The following tutorials and documentation will be helpful for researchers considering similar approaches.
Using the command line
A command line enables you to perform diverse operations programmatically. That is, you can do a lot of things with it, and you can automate the process for easy repetition, alteration, and sharing. You should learn how to use a command line for bioinformatics. In fact, many bioinformatics programs are run not from a user interface but from the command line. Complicating things, the Windows command line uses its own language, whereas Mac and Linux machines, which use the Unix operating system, have command lines using more common bash language.
- For Mac and Unix operating systems, use the local command line.
- For Windows operating systems, you can try to use git bash (latest Windows) or Ubuntu. Ideally, you establish a remote connection (SSH) to a Unix operating system, perhaps a computer cluster maintained by your organization.
Some resources for Unix:
- Commands for manipulating FASTA and FASTQ files
- Commands useful for bioinformaticians generally
- Commands “every data scientist should know”
- A tutorial on awk, which selects fields within data
- @AstrobioMike’s introduction to bash
Learning Python
If you’re a Python novice, I encourage you to take a workshop and to use Python to analyze and plot your data, so you can get practice. These guides are helpful references and will expand your toolkit.
A Whirlwind Tour of Python by Jake VanderPlas. Online Jupyter notebook with clear instruction and code examples on Python basics.
Python Data Science Handbook by Jake VanderPlas. Online Jupyter notebook with clear instruction and code examples, focused on different Python packages for data science (Jupyter Notebook, Numpy, Pandas, Matplotlib, machine learning with scikit-learn).
Metagenomics (assembly + genomics)
Going from sequencing to assembled genomes requires (1) assembly, (2) read-mapping, (3) binning genomes, and (4) bin refinement and quality check.
“A tutorial on assembly-based metagenomics” by A. Murat Eren. One example of how to perform assembly of shotgun metagenomics reads and read-mapping
A tutorial on using Anvi’o for metagenomics by A. Murat Eren.

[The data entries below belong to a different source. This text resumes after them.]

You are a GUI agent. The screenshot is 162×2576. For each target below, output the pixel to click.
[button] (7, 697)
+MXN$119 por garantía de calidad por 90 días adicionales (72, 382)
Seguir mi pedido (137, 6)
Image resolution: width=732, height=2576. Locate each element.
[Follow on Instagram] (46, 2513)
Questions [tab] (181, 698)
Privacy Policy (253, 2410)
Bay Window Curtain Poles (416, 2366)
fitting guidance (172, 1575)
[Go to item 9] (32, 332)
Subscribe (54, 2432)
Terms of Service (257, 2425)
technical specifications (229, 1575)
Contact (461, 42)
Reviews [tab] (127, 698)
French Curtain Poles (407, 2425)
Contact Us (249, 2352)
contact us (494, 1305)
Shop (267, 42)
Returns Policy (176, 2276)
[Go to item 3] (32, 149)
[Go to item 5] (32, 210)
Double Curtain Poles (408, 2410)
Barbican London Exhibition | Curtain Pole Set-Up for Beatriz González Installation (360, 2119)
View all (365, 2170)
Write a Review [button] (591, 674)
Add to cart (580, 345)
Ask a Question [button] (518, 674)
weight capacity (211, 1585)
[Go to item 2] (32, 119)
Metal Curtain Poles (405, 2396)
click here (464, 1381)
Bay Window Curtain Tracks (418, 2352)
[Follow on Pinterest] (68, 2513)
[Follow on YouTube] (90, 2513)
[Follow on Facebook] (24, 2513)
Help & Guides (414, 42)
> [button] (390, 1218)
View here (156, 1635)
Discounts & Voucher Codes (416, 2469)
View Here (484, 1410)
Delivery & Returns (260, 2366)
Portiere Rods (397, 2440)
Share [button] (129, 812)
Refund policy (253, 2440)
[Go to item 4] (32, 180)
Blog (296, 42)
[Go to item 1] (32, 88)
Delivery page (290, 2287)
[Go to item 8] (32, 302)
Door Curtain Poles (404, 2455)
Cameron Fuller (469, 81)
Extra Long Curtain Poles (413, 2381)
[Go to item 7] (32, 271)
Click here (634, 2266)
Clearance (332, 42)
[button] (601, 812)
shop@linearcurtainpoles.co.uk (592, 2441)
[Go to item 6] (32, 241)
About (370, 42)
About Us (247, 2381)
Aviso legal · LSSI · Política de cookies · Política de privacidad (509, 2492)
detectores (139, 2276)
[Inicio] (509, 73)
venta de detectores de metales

Anvi’o is the best platform for binning genomes from assembly-based metagenomics, and its creators continue to add new functions for comparative genomics.
The iRep, EukRep, dRep, and dasTool suite of programs from the Banfield laboratory. iRep is a metric for replication rate. EukRep, dRep, and dasTool aide in binning and bin refinement.
CheckM is great for assessing genome completeness and contamination.
Running things on a laptop? Sickle for read trimming, MEGAHIT for assembly, and FastTree for tree-building – these programs are relatively fast compared to their peers.
Metagenomics (amplicon sequencing)
Current best practices are to remove sequencing errors from reads, obtaining amplicon sequencing variants (ASVs) instead of operational taxonomic units (OTUs). The DADA2 tutorial worked well for me.